The House bill, H.R. 1, was introduced with several voucher provisions. But during committee consideration, Representative George Miller (D-CA) offered an amendment to strike the provisions relating to private school vouchers. His amendment passed by a 27-20 margin, and the bill passed committee without vouchers in it. During the full House consideration, two amendments were defeated that would have added vouchers back into the bill. Specifically, Representative Dick Armey's (R-TX) amendment that would have provided for a variety of vouchers, including letting students use Title I funds to subsidize their attendance at a private school, was defeated by a 155-273 margin. Another amendment by Representative Armey was defeated by a 186-241 margin. That proposal would have authorized $50 million for private school voucher pilot programs to demonstrate the effects of vouchers.
Education Savings Accounts
The tax package that was signed into law on June 7, 2001 provides for the expansion of education savings accounts to include K-12 education and increases the annual contribution level from $500 to $2,000. Prior law capped the annual contribution level at $500 and allowed funds to be used only for higher education expenses. These accounts are exempt from taxation and distributions are excluded from gross income if the funds are used for qualified education expenses. Corporations and other entities (including tax-exempt organizations) are permitted to make contributions to education IRAs. The K-12 ESAs specifically allow funds to be used for private school tuition, room and board. During the Senate debate of the bill, Senator Blanche Lincoln (D-AR) offered an amendment to remove the provision that allows funds to be used for private school tuition, room and board. The amendment was defeated by a 41-58 margin.
Legislative Outlook
Although Congress continues to reject full-fledged voucher programs, it is clear that they will continue to debate various funding mechanisms that send public funds to private schools. And even though the ESEA bill does not contain vouchers, many voucher advocates do believe the supplemental services (tutoring) provisions in the bill are merely a first step toward a federal voucher program. In addition, other legislative proposals may include granting tax credits for parents who pay private school tuition or to offset money donated by individuals or businesses to organizations that provide vouchers for private schools.
NSBA Position
- Congress faces a fundamental choice–provide vouchers for a few or improve neighborhood public schools for all.
- Every dollar spent on vouchers and other tax-diversion plans drains a desperately needed dollar from our neighborhood public schools.
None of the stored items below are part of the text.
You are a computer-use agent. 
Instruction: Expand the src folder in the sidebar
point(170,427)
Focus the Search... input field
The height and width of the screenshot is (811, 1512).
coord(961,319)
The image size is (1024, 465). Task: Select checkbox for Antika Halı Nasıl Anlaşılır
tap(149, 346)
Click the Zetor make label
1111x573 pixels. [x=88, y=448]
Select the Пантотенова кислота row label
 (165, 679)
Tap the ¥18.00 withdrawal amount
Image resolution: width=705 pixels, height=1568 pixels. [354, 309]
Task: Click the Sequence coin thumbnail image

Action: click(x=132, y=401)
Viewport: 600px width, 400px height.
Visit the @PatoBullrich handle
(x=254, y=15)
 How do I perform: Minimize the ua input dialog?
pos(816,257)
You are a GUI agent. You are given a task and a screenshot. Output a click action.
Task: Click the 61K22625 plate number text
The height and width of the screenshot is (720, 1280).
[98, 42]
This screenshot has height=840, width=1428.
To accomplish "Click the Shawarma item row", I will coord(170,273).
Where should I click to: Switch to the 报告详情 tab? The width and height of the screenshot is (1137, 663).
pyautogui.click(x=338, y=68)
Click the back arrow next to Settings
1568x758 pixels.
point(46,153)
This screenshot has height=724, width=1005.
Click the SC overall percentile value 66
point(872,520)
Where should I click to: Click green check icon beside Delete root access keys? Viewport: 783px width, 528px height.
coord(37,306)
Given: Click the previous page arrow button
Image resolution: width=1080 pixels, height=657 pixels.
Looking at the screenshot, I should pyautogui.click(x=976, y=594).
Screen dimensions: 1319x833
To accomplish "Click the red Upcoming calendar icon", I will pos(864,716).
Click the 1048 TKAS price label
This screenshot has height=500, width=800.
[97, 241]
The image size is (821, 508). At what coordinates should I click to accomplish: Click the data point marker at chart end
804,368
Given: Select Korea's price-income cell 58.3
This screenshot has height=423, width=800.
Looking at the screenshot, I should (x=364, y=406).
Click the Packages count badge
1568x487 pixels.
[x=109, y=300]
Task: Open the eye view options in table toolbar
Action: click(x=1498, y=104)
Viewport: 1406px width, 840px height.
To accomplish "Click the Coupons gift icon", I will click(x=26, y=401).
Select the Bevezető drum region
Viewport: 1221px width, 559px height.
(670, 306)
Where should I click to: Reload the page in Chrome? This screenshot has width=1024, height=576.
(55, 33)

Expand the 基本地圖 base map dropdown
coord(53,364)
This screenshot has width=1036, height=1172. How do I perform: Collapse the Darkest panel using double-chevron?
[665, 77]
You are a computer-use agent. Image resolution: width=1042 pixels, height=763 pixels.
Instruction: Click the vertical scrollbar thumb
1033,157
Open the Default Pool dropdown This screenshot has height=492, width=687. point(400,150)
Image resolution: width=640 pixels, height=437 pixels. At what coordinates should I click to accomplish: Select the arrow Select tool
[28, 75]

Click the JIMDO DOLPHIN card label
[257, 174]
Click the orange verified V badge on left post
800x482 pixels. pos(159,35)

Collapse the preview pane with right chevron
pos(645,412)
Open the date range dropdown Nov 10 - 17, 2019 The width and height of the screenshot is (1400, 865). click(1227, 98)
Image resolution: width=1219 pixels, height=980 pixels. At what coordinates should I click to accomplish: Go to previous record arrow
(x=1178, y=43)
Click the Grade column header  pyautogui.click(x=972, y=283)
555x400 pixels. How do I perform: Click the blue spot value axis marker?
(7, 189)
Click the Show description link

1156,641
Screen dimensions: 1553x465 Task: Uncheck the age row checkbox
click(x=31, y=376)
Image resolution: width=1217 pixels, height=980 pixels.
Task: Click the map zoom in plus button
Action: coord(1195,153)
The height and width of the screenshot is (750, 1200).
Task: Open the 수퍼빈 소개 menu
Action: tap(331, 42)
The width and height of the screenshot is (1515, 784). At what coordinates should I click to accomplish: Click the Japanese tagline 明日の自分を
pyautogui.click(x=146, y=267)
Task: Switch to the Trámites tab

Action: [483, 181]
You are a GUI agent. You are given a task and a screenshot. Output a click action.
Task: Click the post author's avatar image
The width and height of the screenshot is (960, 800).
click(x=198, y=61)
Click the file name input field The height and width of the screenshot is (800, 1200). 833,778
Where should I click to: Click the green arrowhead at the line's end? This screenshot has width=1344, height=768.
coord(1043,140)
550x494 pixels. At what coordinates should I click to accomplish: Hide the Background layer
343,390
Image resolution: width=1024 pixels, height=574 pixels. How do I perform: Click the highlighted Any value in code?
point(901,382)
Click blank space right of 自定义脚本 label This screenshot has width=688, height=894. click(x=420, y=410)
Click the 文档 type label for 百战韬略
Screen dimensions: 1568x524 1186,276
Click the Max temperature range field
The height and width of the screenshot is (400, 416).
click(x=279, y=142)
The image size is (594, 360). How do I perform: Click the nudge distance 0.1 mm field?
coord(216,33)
- Parents want a good neighborhood public school, well-trained teachers, high standards, and a safe, effective learning environment for their children. Vouchers do nothing to enhance these wishes and benefit all students.
- NSBA urges Congress to echo the voices of the voters and reject vouchers and related privatization experiments, and work with NSBA to improve, not weaken, the educational opportunities of the 47 million children who are enrolled in public schools.